With the other geological time units there had already been up to a couple of centuries of systematic work on them: the concept had been established, defined, used by generations of geologists. There was a good understanding of what it was, what signals were there, which were the best sections, which were the best ones to use. There was a tradition to follow, so by the time it came to establishing the GSSP, people had a pretty good idea of where exactly to look for them. And sometimes there were competing ideas, of course, but not to that scale of looking across the whole range, because that work had already been done. With the Anthropocene, it’s been much more a kind of frontier science because of its novelty in many ways. This means that the GSSP work will give a much broader and more wide-ranging area of understanding—both of the Anthropocene as a whole and how to trace across different timelines within it.
RD: What might be the implications of this research? What might be the scientific, cultural, or political implications of the Anthropocene being officially ratified as a geological time unit?
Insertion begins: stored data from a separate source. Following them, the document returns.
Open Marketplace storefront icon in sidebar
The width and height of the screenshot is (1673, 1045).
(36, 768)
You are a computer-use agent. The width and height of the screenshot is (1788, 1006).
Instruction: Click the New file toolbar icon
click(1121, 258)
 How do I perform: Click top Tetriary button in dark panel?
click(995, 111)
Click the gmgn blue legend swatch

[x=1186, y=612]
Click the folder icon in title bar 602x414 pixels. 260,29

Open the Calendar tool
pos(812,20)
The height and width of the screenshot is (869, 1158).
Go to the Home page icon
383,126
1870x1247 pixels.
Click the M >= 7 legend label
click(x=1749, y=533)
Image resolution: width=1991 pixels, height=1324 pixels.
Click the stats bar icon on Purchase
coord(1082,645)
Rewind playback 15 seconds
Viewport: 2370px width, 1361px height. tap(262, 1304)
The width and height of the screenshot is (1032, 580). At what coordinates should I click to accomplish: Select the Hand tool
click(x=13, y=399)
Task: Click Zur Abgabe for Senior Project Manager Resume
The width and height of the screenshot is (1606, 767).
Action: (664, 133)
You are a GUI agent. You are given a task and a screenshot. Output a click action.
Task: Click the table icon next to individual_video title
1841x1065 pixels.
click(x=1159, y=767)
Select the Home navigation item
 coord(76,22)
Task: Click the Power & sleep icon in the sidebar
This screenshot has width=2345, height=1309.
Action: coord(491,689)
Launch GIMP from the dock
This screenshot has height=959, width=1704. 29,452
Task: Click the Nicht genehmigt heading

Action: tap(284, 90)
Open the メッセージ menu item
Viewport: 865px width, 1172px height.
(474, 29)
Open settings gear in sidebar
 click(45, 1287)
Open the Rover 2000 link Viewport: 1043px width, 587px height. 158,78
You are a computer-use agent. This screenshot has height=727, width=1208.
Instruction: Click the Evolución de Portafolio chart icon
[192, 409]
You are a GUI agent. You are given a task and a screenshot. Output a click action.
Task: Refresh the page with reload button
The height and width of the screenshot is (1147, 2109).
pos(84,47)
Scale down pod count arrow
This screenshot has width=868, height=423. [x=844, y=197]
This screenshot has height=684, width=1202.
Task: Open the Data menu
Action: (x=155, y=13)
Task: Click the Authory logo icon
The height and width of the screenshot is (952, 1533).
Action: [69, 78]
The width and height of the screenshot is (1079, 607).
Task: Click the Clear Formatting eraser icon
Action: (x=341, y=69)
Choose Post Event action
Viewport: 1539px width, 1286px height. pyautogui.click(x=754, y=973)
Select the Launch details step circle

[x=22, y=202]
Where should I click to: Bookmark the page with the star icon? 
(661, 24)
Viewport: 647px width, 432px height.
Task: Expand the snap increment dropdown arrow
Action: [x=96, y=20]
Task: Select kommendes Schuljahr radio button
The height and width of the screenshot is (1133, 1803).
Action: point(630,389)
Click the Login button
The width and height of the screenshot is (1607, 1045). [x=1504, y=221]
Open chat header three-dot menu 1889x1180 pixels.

JZ: Well it’s important to note first that ratification still hangs in the balance. It has always been in the balance because the Anthropocene is so new, so different, so brief. It comes with so much baggage that other geological time units don’t come with. Quite how it will be received by the wider stratigraphic community who decides on these things is still in the balance and there are still discussions to be had. Ratification, if that happens, will help establish the unit and stabilize it for use within both scientific work and wider discussions. And of course it will underline the scale and speed of the Earth system changes upon which the Anthropocene concept is based. And knowing that ratification is not a given, I think the central concern of the Anthropocene Working Group throughout its work has been to try and establish the evidence for the Anthropocene as a geological time unit as thoroughly, clearly, scrupulously, and systematically as possible and to communicate that evidence as best we can—both for specialist communities of geologists and more widely. The thing that will remain, whatever the ratification decision, will be this demonstration of a new kind of planetary reality—which Paul Crutzen first crystallized as the Anthropocene concept. The preservation of that reality and that narrative will hopefully be of lasting value and the main legacy of the Anthropocene Working Group.